Exercise requirements
Pick each line containing the word "computer" out of the data below.

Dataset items
_____
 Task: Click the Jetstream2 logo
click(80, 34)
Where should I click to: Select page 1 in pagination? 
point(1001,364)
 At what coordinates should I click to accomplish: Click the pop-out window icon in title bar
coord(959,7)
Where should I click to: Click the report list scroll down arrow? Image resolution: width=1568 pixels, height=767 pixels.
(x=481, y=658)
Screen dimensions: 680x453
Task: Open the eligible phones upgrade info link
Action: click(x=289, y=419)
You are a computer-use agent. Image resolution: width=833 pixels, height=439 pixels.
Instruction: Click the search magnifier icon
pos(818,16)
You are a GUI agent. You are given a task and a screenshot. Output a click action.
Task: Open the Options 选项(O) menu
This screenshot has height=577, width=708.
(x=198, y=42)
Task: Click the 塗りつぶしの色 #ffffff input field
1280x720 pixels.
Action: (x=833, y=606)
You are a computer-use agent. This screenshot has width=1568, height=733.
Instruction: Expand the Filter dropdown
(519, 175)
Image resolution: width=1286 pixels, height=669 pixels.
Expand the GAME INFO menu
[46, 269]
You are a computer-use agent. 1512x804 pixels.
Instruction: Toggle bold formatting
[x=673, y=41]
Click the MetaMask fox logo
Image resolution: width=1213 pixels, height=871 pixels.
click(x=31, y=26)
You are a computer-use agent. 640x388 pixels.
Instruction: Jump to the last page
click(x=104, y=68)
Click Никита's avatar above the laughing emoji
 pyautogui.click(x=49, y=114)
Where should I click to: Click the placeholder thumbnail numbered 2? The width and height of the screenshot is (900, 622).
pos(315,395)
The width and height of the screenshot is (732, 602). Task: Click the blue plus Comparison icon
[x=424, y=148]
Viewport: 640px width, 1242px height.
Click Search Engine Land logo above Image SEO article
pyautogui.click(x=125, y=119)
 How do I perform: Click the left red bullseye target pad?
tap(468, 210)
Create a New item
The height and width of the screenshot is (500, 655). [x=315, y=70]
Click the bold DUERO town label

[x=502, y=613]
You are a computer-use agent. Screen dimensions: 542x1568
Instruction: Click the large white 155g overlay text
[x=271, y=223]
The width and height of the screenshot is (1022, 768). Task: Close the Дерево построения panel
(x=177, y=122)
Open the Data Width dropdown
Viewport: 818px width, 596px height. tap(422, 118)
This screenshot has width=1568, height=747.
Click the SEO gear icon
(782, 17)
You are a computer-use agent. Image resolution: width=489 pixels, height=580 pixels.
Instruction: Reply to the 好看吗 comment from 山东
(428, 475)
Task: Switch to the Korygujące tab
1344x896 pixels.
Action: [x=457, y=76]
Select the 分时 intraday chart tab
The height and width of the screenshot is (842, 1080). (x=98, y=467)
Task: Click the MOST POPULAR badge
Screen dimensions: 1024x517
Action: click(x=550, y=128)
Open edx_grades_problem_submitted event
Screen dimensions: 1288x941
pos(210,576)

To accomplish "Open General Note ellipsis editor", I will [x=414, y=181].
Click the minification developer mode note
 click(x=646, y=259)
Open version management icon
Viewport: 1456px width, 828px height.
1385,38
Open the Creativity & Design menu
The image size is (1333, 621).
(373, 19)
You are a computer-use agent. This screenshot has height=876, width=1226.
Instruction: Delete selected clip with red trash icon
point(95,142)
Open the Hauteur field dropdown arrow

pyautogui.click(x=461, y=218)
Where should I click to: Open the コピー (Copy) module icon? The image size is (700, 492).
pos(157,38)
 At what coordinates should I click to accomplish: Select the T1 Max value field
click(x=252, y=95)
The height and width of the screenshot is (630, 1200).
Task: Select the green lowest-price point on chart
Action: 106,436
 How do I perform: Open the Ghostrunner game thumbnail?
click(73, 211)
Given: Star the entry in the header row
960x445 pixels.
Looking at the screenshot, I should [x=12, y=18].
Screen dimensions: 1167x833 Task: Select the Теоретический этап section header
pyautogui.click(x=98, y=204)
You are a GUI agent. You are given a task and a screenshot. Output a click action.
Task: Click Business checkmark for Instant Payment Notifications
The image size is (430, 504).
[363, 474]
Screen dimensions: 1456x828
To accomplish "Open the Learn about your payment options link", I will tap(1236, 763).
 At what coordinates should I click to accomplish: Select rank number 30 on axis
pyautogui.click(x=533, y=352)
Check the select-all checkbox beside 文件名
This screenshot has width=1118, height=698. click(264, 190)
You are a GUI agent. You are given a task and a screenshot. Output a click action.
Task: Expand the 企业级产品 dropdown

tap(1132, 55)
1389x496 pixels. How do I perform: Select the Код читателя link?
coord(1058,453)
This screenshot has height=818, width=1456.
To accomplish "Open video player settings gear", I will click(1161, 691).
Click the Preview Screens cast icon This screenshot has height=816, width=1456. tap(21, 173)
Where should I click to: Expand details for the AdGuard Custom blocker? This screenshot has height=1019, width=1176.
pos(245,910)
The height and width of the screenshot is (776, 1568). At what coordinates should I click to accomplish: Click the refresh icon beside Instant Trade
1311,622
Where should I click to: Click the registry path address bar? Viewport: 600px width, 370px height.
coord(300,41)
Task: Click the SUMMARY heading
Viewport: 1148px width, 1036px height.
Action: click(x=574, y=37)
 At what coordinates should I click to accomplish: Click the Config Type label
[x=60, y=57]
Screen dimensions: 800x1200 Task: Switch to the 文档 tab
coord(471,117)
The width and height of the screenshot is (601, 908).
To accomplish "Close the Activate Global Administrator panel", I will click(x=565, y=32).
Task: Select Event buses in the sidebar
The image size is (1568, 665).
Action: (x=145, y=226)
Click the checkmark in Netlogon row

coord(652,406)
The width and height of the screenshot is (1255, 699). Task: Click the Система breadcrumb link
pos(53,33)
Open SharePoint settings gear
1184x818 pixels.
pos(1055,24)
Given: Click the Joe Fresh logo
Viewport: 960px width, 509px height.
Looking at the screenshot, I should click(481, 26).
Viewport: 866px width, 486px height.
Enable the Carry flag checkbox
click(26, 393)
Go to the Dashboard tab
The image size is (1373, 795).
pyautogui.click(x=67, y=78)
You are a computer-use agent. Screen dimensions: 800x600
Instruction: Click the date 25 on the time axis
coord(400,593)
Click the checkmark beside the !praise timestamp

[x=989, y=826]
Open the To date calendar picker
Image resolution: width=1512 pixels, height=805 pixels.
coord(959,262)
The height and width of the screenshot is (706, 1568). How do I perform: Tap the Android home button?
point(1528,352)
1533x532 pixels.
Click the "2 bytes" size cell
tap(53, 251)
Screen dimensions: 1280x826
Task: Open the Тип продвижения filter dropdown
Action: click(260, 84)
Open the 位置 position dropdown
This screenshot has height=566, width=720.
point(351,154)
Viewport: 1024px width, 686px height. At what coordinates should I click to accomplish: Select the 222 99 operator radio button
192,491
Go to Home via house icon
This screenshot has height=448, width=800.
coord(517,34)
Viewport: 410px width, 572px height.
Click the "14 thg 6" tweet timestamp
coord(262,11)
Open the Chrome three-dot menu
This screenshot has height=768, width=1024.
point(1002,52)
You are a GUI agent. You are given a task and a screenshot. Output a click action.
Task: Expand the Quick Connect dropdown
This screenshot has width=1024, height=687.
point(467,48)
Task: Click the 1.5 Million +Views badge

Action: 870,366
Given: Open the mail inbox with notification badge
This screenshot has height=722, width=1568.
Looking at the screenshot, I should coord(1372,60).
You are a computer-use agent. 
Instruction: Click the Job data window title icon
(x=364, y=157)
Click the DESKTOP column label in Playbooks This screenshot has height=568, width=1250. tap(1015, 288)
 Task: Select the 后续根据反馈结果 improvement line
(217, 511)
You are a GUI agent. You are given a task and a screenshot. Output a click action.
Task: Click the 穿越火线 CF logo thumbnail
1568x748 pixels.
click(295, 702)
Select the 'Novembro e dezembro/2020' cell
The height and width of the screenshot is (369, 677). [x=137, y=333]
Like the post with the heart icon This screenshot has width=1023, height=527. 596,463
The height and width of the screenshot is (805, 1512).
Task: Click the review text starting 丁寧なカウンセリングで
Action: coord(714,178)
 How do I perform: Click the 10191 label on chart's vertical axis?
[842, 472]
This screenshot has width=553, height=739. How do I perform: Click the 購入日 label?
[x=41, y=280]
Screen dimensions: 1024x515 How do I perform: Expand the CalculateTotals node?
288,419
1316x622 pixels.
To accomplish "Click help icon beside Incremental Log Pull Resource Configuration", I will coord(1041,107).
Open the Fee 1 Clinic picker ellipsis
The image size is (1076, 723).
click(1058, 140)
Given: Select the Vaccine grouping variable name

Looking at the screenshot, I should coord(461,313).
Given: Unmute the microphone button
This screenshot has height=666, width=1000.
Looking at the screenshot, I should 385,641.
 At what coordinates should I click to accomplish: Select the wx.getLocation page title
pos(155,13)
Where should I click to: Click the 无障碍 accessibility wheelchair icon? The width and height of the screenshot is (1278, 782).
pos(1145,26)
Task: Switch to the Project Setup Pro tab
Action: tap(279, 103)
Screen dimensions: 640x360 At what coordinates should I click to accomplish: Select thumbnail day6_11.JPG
_____
Result for this task
You are a computer-use agent. Image resolution: width=833 pixels, height=439 pixels.
You are a computer-use agent. This screenshot has width=1568, height=733.
You are a computer-use agent. 1512x804 pixels.
You are a computer-use agent. 640x388 pixels.
You are a computer-use agent. Screen dimensions: 542x1568
You are a computer-use agent. Image resolution: width=489 pixels, height=580 pixels.
You are a computer-use agent. This screenshot has height=876, width=1226.
You are a computer-use agent. Screen dimensions: 800x600
You are a computer-use agent. 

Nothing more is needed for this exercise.